- **GOAL**:
Reproduce the passage on summary judgment burdens below word for word, from its first sentence to its last.
#### SOURCE EXCERPT ####
If the movant does not meet its burden of proof, there is no burden on the nonmovant, City of Houston v. Clear Creek Basin Auth., 589 S.W.2d 671, 678 (Tex.1979), but if the movant has established a right to a summary judgment, the burden shifts to the nonmovant, Stevens v. State Farm Fire and Cas. Co., 929 S.W.2d at 669. The nonmovant must then respond to the summary judgment motion and present to the trial court summary judgment evidence raising a fact issue that would preclude summary judgment. City of Houston v. Clear Creek Basin Auth., 589 S.W.2d at 678; Stevens v. State Farm Fire and Cas. Co., 929 S.W.2d at 669.
In deciding whether a disputed material fact issue precludes summary judgment, we take as true all evidence favorable to the nonmovant. We must indulge every reasonable inference and resolve any doubt in the nonmovant's favor. Roark v. Stallworth Oil & Gas, Inc., 813 S.W.2d 492, 495 (Tex.1991); Nixon v. Mr. Property Management Co., 690 S.W.2d 546, 548-49 (Tex.1985); Stevens v. State Farm Fire and Cas. Co., 929 S.W.2d at 669. When both parties move for summary judgment, each party must carry its own burden as the movant. James v. Hitchcock Indep. Sch. Dist., 742 S.W.2d 701, 703 (Tex.App.--Houston [1st Dist.] 1987, writ denied). Additionally, each party must carry its own burden as the nonmovant in response to the other party's motion. Id. Further, when both parties file motions for summary judgment, the court may consider all of the summary judgment evidence. Rose v. Baker & Botts, 816 S.W.2d 805, 810 (Tex.App.--Houston [1st Dist.] 1991, writ denied).
#### DATA BLOCK ####
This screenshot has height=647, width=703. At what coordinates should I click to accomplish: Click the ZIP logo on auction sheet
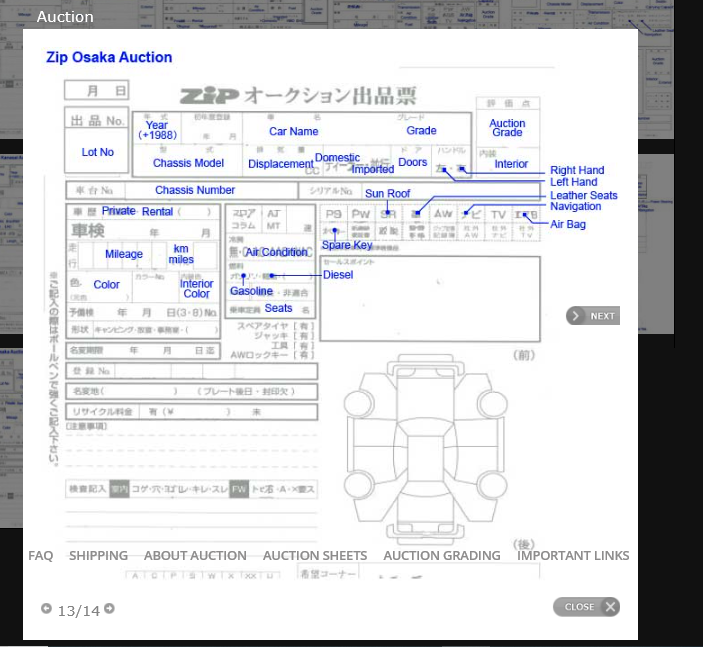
####
- **RESPONSE TO THIS EXERCISE**:
If the movant does not meet its burden of proof, there is no burden on the nonmovant, City of Houston v. Clear Creek Basin Auth., 589 S.W.2d 671, 678 (Tex.1979), but if the movant has established a right to a summary judgment, the burden shifts to the nonmovant, Stevens v. State Farm Fire and Cas. Co., 929 S.W.2d at 669. The nonmovant must then respond to the summary judgment motion and present to the trial court summary judgment evidence raising a fact issue that would preclude summary judgment. City of Houston v. Clear Creek Basin Auth., 589 S.W.2d at 678; Stevens v. State Farm Fire and Cas. Co., 929 S.W.2d at 669.
In deciding whether a disputed material fact issue precludes summary judgment, we take as true all evidence favorable to the nonmovant. We must indulge every reasonable inference and resolve any doubt in the nonmovant's favor. Roark v. Stallworth Oil & Gas, Inc., 813 S.W.2d 492, 495 (Tex.1991); Nixon v. Mr. Property Management Co., 690 S.W.2d 546, 548-49 (Tex.1985); Stevens v. State Farm Fire and Cas. Co., 929 S.W.2d at 669. When both parties move for summary judgment, each party must carry its own burden as the movant. James v. Hitchcock Indep. Sch. Dist., 742 S.W.2d 701, 703 (Tex.App.--Houston [1st Dist.] 1987, writ denied). Additionally, each party must carry its own burden as the nonmovant in response to the other party's motion. Id. Further, when both parties file motions for summary judgment, the court may consider all of the summary judgment evidence. Rose v. Baker & Botts, 816 S.W.2d 805, 810 (Tex.App.--Houston [1st Dist.] 1991, writ denied).